Re: [MacPerl] Select body of a mailbox



Ken Williams wrote:

> g.valoti@magneticmedia.com (Giorgio Valoti) wrote:
> >
> >Yep it works... here's tjust a test script:
> >
> >#! /usr/bin/perl -w
> >
> >use strict;
> >use Mail::Util;
> >use Mail::Header;
> >
> >my $mailbox = "path:to:mailbox";
> >open MAILBOX, $mailbox
> > or die "Non posso aprire MAILBOX: $!\n";
> >open HEADER, ">Macintosh HD:Desktop Folder:Header"
> > or die "Non posso aprire HEADER: $!";
> >open BODY, ">Macintosh HD:Desktop Folder:Body"
> > or die "Non posso aprire BODY: $!";
> >my $fh = \*MAILBOX;
> >my @msgs = Mail::Util::read_mbox($mailbox);
> >
> >
> >
> >foreach my $msg (@msgs)
> >{
> > my $head = new Mail::Header $msg;
> > my $header = $head -> header ($msg);
> > print HEADER @$header;
> > print BODY @$msg;
> >}
> >
> >close MAILBOX;
> >close HEADER;
> >close BODY;
> >
> >Now, with the test file (>13MB) I had to increase the Perl memory partition
> >to  45MB.... Am I missing something obvious or that's the only way to deal
> >with this problem?
>
> It looks like the only way to deal with it using Mail::Util, but that's
> because it has to read the whole file into memory.  Here's some code I
> wrote several whiles ago (but not tested a whole lot) that doesn't do
> that, it simply notes the byte-location of messages and grabs some
> important headers.  You could modify it to get whatever portions you're
> interested in.
>
>    sub get_mailbox_list {
>      # This routine scans the mbox file and fills up the @messages array.
>      seek FILE, 0, 0;
>      my @messages = ();
>
>      # The goals here: don't read huge portions of the file into memory at
>      # once.

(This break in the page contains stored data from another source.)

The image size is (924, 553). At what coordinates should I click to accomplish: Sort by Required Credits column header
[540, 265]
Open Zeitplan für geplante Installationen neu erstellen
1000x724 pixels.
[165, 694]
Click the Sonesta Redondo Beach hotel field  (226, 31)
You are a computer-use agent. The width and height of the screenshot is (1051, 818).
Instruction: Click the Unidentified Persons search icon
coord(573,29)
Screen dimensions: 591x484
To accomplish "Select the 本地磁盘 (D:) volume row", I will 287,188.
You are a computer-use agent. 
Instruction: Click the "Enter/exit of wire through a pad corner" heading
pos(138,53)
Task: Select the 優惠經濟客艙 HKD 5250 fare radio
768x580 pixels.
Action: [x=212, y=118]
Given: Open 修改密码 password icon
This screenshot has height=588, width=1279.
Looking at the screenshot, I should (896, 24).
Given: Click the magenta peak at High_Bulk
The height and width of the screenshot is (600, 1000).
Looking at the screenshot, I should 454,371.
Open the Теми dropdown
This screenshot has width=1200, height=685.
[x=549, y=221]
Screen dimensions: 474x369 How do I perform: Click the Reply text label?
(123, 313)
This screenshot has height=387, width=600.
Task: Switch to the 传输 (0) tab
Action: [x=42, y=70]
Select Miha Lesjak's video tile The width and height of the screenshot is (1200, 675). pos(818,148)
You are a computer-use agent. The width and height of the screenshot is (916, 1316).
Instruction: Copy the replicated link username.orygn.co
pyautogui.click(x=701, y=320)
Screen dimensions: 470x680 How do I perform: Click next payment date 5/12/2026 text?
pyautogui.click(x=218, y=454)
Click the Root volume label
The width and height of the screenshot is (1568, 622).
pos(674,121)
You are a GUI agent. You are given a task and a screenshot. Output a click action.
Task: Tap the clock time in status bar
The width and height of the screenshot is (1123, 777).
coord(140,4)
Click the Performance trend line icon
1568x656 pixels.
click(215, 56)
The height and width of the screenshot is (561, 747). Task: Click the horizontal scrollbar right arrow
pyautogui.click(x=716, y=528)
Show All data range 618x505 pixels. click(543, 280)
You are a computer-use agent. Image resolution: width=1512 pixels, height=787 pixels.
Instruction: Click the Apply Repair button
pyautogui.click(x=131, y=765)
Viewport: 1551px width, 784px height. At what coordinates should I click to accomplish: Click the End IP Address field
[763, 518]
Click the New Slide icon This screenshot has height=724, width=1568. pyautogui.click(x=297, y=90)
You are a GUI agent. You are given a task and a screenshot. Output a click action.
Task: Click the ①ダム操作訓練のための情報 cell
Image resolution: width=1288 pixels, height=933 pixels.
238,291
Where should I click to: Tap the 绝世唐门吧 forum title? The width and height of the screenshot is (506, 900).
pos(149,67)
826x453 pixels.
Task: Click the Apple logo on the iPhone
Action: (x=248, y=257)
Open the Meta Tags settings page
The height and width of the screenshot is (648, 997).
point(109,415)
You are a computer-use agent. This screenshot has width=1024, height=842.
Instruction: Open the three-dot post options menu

We go line-by-line in the body of the message, but read the
>      # headers in one big slurp.  The assumption is that the headers are never
>      # unreasonably long, which is pretty much true.  The body might contain
>      # large attachments, though, so we have to read it line-by-line unless we
>      # want the wrath of the memory manager.
>
>      my $i = 0;
>      while (<FILE>) {
>        if (/^From /) {
>          local $/ = ''; # Paragraph mode - gobble up the headers
>          $_ = <FILE>;
>          while (/^(From|Received|Subject|Date): (.*?)\n(?!\t)/smg) {
>            $messages[$i]{$1} = $2 unless exists $messages[$i]{$1};
>            # If we cared, we could also replace \n\t with a space
>          }
>          $messages[$i]{'location'} = tell(FILE) - length();
>          $i++;
>        }
>      }
>      return @messages;
>    }
>
> # ===== Want to unsubscribe from this list?
> # ===== Send mail with body "unsubscribe" to macperl-request@macperl.org

Oh yeah! that's perfect. Fast and efficient. I'll take a look at the other
suggestion... a quick test led to nothing, probably a regex problem... we'll see.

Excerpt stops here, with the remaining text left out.